ロゴアニメーションAIとは
ロゴアニメーションAIとは、静止画のロゴを取り込み、登場、変形、発光、粒子などの動きを生成または提案するAIツールです。動画、SNS、Webで使う前に複数の演出案を作り、ブランドに合う動きを早く比べる用途に向きます。
完成品を無条件に作るものではありません。途中の画面で文字、比率、色が変わる場合があるため、生成後の目視確認と修正が必要です。
静止ロゴからどう動きを付ける?
まず、背景が透明なロゴ画像と、色、余白、最小表示サイズを記したブランドガイドが出発点です。「線が左から描かれ、2秒で静止する」のように、動きの順序と時間を短い文で指示します。
演出を1つに詰め込まず、「線が現れる」「文字が順に出る」「光だけが移動する」などを別々に作成。最後に動きが止まった画面を入れると、視聴者がロゴを認識する時間を確保できるでしょう。その停止画面が元ロゴと一致するかを、並べて確認するのが基本です。
AIロゴ作成との違い
AIロゴ作成は、シンボル、文字、色、配置などの静止画を設計する工程。ロゴアニメーションAIは、原則として確定済みの静止ロゴを基準に、時間軸上の動きを作る工程です。
元のロゴが未確定なら、まず静止画の形、色、書体を承認します。その後にアニメーション化すれば、ロゴの変更のたびに動きまで作り直す手間を減らせます。
公開前にどこを見比べる?
承認の焦点は派手さではなく、止まった瞬間にも元ロゴが崩れないことです。先頭、途中、最後の3画面を抜き出し、文字、色、縦横比、余白をブランドガイドと照合。特にAIが文字の一部を別の形に変えていないかを確認します。
書き出しの形式も先に決めておきたいところ。作成ツールの公式案内では、完成した動きを動画(MP4)として書き出し、置き場所に応じてGIFへ変換する流れが示されています。推奨される比率は1:1の正方形。横長の動画冒頭や縦長のSNS投稿に載せるなら、余白の取り方を別に決めることになります。

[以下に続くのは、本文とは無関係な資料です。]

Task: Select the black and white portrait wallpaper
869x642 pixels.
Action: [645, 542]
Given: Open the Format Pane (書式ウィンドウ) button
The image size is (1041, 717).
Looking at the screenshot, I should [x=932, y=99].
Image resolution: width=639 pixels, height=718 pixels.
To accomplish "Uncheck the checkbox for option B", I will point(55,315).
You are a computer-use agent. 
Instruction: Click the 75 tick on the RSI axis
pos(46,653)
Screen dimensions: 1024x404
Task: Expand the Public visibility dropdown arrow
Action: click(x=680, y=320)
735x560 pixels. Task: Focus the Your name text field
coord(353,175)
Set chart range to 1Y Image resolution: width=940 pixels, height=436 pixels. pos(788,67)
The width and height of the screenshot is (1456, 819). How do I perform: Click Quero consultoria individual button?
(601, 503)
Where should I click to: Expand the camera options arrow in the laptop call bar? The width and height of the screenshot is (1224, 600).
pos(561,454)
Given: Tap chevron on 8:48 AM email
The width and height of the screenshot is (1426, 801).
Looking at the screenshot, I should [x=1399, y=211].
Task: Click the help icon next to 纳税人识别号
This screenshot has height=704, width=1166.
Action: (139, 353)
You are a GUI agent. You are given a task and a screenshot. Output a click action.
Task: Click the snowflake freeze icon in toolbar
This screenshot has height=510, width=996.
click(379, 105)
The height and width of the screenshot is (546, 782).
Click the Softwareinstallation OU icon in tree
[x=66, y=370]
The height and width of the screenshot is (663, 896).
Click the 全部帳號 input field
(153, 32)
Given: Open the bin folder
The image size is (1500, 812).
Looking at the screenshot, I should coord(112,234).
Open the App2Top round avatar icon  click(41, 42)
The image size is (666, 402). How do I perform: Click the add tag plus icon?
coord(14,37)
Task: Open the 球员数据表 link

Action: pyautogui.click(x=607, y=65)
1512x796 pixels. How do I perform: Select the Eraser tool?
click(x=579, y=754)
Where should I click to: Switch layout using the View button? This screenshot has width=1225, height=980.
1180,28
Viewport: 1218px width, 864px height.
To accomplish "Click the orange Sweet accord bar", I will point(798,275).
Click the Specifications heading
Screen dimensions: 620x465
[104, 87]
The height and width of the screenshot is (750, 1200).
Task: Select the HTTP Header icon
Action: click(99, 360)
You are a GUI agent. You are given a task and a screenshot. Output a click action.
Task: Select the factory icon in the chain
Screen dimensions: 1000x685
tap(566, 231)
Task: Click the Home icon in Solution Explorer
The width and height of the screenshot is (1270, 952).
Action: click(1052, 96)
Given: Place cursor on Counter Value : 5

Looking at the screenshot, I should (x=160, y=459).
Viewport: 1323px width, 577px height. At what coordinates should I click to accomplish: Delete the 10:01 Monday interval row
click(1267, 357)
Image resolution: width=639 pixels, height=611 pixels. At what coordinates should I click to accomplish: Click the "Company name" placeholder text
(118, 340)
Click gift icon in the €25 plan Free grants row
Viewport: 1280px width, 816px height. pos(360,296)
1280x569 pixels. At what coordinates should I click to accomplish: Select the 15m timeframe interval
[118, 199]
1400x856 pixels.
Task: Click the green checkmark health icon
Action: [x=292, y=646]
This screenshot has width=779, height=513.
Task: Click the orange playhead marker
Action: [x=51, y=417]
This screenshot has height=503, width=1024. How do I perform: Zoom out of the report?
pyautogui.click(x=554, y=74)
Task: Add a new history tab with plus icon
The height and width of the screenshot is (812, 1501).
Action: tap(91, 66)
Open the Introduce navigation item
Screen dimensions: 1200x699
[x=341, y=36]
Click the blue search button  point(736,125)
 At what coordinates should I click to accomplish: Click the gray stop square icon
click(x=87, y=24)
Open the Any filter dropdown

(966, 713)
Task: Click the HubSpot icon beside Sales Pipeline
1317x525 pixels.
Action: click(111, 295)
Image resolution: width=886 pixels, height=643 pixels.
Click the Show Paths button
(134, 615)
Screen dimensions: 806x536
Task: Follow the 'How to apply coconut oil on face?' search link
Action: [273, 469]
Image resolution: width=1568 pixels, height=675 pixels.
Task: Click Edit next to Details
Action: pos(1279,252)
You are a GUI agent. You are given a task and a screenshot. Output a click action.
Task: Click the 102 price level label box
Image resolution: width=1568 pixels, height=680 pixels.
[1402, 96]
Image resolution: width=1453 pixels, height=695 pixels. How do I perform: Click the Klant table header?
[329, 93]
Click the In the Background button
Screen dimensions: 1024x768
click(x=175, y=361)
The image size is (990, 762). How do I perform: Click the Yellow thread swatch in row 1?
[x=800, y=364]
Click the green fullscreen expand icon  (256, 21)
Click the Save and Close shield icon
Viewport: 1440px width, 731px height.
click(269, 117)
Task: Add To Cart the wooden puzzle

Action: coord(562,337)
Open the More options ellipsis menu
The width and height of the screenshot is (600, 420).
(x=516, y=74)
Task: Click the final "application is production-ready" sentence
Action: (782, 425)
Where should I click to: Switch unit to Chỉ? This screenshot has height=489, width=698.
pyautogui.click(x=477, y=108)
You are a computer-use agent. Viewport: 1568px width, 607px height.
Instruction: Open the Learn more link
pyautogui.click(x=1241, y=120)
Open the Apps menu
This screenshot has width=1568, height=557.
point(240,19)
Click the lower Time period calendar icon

次に、無音、スマートフォンの縦画面、パソコンの横画面で再生テストを実施。ループのつなぎ目、ページの表示速度、端末ごとの色の差も対象です。第三者のロゴを取り込む場合は、加工と公開の許可を確認し、無承認のデータをAIサービスへアップロードしないでください。
Topic「動きを減らす」設定はロゴにも伝えられる
MacやiPhoneなどには、画面の動きを減らす設定があります。WebサイトはCSSのprefers-reduced-motionでその希望を受け取る仕組みです。W3Cが公開する技法の目的は、この指定を使ってアニメーションをそもそも表示させないようにすること。動くものを見ると気が散ったり吐き気を催したりする人がいて、スクロールで要素が動くと平衡感覚にかかわる不調の引き金になりうる、と理由も添えられています。動くロゴにも静止版を用意できるわけです。
ロゴアニメーションAIに関するよくある質問
- 動くロゴは何秒くらいが適切ですか?
- 一律の正解はありません。動画のオープニング、SNS投稿、Webサイトでは、視聴者が待てる時間や自動再生の条件が異なります。まず短い版を作り、ロゴを認識できるか、本編への移行を邪魔しないかを使用媒体ごとに確認してください。
- 音を付けなくても効果がありますか?
- あります。SNSやWebサイトでは無音で再生される状況があるため、動きだけでロゴの登場と停止が分かる版を先に確認すると安全です。効果音を追加する場合は、音源の利用条件を確認し、無音でも意味が残るようにします。
- 動画ファイルだけ保存すればよいですか?
- 動画と一緒に、元のロゴデータ、入力文、使用したAIサービス、書き出し設定、作成日、静止代替版を保存してください。修正や別サイズへの書き出しが必要になったとき、完成動画だけより再現しやすくなります。